Does anyone know if ABS etc. is active when using the B setting to regen.?

The recent icy conditions have left me wondering if thing could suddenly lock up!

thanks for any responses.
 
I expect that regen will be similar to using an exhaust brake on a truck or engine braking in a car so will be better at slowing on ice and will not involve abs (which in my experience in the past is horrible on ice!).

Ive still got a week until I pick up mine so am purely guessing about the regen.
 
I'm not sure about recent implementations of ABS, but previous systems were pretty lethal to anyone expecting them to slow you on sheet ice. If all four wheels stopped rotating, as far as the ABS was concerned you'd come to a halt! Result - sliding along with all four wheels locked, at a high rate of knots, wondering why the ABS wasn't helping you! Wonder if modern cars could use GPS to decide if you were still moving?
 
ABS works best if one side of the car is on ice and the other on a grippy surface, it will stop it from spinning out of control. According to insurance statistics, cars without ABS have fewer crashes on slippery roads. :eek: :geek:
 
Many thanks for the replies everyone and perhaps jaapv has answered my question.

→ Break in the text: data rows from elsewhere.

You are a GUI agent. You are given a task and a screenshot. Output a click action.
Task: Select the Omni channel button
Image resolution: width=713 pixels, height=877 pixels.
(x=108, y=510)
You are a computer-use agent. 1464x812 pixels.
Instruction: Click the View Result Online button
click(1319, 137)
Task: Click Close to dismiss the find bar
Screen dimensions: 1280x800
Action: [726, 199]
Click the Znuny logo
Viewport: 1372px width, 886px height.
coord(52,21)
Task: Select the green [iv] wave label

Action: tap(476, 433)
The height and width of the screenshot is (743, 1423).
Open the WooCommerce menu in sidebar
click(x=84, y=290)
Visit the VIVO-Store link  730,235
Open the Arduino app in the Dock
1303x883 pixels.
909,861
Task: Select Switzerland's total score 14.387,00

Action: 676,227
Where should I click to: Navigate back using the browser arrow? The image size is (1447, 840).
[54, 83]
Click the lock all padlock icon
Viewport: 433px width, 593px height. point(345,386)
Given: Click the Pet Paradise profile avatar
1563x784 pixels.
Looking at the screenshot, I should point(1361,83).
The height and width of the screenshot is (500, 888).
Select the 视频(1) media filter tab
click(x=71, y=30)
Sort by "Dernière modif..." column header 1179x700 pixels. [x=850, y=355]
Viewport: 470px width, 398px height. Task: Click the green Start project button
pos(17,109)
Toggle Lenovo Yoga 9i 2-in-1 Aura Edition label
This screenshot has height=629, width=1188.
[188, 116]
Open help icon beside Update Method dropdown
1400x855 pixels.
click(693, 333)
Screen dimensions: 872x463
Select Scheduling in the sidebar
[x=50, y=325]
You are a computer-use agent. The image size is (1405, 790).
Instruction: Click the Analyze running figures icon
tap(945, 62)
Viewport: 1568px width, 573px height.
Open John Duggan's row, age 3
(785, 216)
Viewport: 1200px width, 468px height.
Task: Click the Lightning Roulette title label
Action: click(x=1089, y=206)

The question arose from my experience of driving a Freelander with Hill Decent Control (which is linked to the ABS) engaged in the snow. Because there was no grip, the ABS would release the brakes to ensure wheels were not locked, which allowed you to steer the vehicle. If the B settings are not linked to the ABS, I can see a situation where grip is lost, wheels locked and the driver being a passenger until grip is available again because regen is trying to come back in. If B settings are linked to the ABS system, I would imagine it would "drop out" until sufficient grip was available.

What do you think?

For info., I do still have the Freelander and will use it when the weather is severe. I would rather throw my 08 Freelander in the ditch in the Peak district than my MY16 4HS!
 
From my own observations I would suggest the degree of regenerative braking is proportional to speed and the vehicle therefore never reaches zero speed. In other words as the vehicle slows the regenerative effect reduces. Therefore I assume the wheels will never lock up unless the brake pedal is pressed, at which point ABS becomes a factor.
 
Bladevane said:
From my own observations I would suggest the degree of regenerative braking is proportional to speed and the vehicle therefore never reaches zero speed. In other words as the vehicle slows the regenerative effect reduces. Therefore I assume the wheels will never lock up unless the brake pedal is pressed, at which point ABS becomes a factor.
I think braking torque is constant (although reduced at higher speed in order not to dump to much power into the battery), and with constant torque, regen power reduces as speed reduces. But normally, a car would eventually come to a complete stop even with very little braking torque. No, they programmed the car to keep rolling at very little speed, to mimic to "auto gear box" experience. As a matter of fact, at that low speed the motors will take power from the battery to keep the car moving. Even in B5.
 
Back to school physics. The output of a generator is proportional to the rate of charge of the magnetic field. So, there is a higher output at faster speeds (modified by the electronics when you select the different B settings) and will reduce the slower you become.
 
Dusz said:
Back to school physics...
Back to the original question, translated in other words:

In situations when regenerative braking has a higher braking torque than the grip on an icy surface can withstand:
Will the torque be reduced automatically similar to the ABS system or will the wheel(s) start to slip or what else will happen?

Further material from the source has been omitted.